17. A pharmaceutical composition for the treatment of diabetes by application to the eye according to claim 1 or 3, wherein the concentration of unoprostone is in the range of 0.015% to 6%.

18. A pharmaceutical composition for the treatment of diabetes by application to the eye according to claim 1 or 3, wherein the concentration of travoprost is in the range of 0.002% to 0.16%.

19. A pharmaceutical composition for the treatment of diabetes by application to the eye according to claim 1 or 3, wherein the concentration of bimatoprost is in the range of 0.00125% to 0.12%.

20. A pharmaceutical composition for the treatment of diabetes via application to the eye according to claims 1 and 3, wherein the concentration of tafluprost is in the range of 0.0001875% to 0.06%.

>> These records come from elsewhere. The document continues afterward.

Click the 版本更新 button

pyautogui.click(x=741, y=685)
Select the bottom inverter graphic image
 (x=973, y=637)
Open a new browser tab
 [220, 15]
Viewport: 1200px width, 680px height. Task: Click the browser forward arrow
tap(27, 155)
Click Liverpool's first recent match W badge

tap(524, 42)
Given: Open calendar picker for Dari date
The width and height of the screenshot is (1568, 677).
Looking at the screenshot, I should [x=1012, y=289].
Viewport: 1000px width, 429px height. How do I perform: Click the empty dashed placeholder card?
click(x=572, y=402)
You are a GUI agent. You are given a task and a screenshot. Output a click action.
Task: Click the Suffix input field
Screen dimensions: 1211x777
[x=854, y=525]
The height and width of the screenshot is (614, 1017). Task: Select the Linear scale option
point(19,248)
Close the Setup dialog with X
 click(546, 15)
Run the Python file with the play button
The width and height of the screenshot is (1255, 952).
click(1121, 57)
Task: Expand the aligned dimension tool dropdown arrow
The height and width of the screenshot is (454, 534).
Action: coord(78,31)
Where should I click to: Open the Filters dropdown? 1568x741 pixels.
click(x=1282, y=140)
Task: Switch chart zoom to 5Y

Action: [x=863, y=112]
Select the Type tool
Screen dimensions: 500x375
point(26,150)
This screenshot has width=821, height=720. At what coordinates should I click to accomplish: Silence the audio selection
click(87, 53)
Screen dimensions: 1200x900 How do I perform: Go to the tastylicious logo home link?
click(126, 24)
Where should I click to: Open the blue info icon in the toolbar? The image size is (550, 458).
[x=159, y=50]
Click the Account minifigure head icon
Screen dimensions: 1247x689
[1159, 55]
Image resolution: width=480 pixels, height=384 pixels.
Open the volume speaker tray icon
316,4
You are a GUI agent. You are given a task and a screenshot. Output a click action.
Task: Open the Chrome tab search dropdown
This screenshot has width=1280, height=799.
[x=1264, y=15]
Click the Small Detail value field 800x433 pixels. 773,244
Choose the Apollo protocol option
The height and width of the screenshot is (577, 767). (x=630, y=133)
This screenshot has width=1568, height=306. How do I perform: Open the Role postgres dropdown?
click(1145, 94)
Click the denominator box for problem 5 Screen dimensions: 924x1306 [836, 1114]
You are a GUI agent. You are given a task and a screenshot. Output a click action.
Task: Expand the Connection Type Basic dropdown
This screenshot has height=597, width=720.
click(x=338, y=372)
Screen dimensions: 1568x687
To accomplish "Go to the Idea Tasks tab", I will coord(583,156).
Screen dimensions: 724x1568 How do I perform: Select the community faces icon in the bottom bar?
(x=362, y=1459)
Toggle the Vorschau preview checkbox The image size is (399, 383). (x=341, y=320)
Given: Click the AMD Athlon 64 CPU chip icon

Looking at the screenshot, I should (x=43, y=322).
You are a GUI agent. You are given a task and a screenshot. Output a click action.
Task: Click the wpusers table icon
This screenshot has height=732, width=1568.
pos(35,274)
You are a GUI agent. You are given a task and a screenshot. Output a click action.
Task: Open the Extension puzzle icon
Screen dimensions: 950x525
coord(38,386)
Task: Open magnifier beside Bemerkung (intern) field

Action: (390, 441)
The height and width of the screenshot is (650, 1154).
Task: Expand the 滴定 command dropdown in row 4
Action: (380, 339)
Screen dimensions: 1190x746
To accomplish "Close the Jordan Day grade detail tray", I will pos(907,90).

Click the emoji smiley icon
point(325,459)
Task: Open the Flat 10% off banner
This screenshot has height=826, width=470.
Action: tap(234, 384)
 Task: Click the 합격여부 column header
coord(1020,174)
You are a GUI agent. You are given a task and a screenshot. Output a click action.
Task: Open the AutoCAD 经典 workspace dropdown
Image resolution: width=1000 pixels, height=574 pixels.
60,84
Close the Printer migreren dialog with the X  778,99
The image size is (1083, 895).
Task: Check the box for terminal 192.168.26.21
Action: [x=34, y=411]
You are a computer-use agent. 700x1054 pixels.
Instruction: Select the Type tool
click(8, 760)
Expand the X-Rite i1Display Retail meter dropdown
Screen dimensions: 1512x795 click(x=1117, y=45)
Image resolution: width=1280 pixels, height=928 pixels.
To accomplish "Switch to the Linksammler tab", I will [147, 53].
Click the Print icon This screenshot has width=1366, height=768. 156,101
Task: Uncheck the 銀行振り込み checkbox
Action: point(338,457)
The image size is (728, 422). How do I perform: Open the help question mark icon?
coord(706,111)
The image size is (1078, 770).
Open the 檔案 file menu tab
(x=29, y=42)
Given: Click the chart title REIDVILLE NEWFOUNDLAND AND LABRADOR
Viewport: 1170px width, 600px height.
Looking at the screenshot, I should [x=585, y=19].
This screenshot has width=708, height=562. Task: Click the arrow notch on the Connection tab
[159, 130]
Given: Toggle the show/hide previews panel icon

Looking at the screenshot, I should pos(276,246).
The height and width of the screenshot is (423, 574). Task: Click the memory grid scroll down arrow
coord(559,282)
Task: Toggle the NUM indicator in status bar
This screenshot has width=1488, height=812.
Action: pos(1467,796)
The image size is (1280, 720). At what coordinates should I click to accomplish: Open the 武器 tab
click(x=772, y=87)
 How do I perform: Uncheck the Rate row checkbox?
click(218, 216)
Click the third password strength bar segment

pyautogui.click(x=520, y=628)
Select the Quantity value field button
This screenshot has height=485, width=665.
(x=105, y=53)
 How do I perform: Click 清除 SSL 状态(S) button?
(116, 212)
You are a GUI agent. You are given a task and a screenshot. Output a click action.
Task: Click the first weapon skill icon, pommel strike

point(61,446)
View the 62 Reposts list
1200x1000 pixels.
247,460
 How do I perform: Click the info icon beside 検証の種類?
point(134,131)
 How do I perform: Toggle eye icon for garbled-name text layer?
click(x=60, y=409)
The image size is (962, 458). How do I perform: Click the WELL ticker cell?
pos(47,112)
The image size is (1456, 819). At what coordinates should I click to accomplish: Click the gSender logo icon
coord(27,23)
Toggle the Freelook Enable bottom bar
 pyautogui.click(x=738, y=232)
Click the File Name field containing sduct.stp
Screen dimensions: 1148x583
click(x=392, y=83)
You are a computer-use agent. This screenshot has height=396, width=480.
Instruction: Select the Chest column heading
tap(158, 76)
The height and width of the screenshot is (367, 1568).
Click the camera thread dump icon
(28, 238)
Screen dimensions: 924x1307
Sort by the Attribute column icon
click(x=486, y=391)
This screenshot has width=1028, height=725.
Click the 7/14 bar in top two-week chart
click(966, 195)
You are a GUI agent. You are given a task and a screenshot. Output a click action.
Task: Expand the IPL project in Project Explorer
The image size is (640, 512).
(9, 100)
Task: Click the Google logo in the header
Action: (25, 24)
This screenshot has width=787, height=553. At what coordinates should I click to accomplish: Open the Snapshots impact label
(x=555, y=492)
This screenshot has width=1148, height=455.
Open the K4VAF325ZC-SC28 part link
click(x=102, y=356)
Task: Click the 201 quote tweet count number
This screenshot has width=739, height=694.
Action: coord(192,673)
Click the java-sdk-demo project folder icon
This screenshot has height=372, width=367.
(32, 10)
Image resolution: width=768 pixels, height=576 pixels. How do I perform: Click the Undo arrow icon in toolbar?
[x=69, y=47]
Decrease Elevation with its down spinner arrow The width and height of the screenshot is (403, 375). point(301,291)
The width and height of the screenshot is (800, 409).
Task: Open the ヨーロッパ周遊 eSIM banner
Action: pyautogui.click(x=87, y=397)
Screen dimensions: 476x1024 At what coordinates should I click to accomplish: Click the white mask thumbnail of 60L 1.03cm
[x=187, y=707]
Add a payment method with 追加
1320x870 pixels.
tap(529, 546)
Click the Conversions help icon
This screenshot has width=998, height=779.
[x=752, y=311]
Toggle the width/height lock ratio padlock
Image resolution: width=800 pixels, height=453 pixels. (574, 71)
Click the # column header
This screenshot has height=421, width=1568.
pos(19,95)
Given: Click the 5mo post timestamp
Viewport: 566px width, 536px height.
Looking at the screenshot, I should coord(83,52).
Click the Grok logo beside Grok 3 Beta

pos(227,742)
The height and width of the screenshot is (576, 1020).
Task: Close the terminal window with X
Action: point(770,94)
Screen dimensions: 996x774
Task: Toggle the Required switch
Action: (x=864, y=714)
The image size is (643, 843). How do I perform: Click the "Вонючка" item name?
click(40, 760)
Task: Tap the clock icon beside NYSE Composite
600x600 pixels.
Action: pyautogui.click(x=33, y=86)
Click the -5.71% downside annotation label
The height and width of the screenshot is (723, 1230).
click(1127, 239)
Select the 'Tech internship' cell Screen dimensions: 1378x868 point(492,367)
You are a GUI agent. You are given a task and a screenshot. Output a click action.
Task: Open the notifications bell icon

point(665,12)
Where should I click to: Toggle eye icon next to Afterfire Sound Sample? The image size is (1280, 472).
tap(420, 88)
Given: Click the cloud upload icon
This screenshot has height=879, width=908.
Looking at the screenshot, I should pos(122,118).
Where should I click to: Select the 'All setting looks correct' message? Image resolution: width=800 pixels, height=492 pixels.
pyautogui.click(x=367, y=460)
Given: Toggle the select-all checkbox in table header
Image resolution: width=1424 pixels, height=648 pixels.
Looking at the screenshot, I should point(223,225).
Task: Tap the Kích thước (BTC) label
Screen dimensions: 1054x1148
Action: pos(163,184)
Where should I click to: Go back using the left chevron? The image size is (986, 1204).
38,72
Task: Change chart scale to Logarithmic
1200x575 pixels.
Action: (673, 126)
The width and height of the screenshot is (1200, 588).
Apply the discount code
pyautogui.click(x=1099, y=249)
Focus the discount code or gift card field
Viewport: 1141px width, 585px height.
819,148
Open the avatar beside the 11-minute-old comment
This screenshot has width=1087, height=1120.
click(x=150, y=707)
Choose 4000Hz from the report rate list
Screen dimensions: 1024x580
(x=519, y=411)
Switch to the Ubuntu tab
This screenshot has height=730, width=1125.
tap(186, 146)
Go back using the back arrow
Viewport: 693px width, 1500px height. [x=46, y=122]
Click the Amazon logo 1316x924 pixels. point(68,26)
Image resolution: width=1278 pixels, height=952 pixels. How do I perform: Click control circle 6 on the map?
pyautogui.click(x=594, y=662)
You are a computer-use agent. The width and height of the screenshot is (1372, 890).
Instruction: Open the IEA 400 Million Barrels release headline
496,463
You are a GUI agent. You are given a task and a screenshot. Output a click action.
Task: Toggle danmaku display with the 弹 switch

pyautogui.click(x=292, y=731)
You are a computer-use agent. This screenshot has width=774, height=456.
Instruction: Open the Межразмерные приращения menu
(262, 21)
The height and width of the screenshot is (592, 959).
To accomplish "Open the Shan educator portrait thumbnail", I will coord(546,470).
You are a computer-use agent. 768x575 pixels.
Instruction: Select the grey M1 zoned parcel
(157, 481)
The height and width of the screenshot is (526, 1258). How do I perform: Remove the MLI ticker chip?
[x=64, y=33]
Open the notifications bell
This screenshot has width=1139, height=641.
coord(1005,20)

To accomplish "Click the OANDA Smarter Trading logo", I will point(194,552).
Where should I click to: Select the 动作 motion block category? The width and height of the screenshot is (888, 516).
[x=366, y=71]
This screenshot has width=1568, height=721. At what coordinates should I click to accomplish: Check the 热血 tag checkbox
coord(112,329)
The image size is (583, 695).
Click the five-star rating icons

21. A method for lowering blood glucose levels, comprising the step of administering an effective amount of insulin and an osmosis enhancer to the eye.

22. The method for lowering blood glucose levels according to claim 21, wherein the insulin is selected from rapid-acting or short-acting insulin.

23. The method for lowering blood glucose levels according to claim 21, wherein the rapid-acting insulin is selected from insulin lispro and insulin aspart.

24. The method for lowering blood glucose levels according to claim 21, wherein the short-acting insulin is regular insulin (insulin R).

25. The method for lowering blood glucose levels according to claim 21, wherein the insulin is selected from insulin lispro, insulin aspart, and regular insulin (insulin R).

26. The method for lowering blood glucose levels according to claim 21, wherein the penetration enhancer is a prostaglandin analog.

27. The method for lowering blood glucose levels according to claim 21 or 25, wherein the penetration enhancer is selected from latanoprost, unoprostone, bimatoprost, travoprost, tafluprost, and latanoprosten.

28. A method for increasing insulin absorption when applied topically to the eye by using a prostaglandin analog as a penetration enhancer.

29. A method for increasing the absorption of insulin when applied topically to the eye, according to claim 28, wherein the insulin is selected from insulin lispro, insulin aspart, and regular insulin (insulin R).

30. The method for increasing insulin absorption when applied topically to the eye, according to claim 28, wherein the prostaglandin analog is selected from latanoprost, unoprostone, bimatoprost, travoprost, tafluprost, and latanoprosten.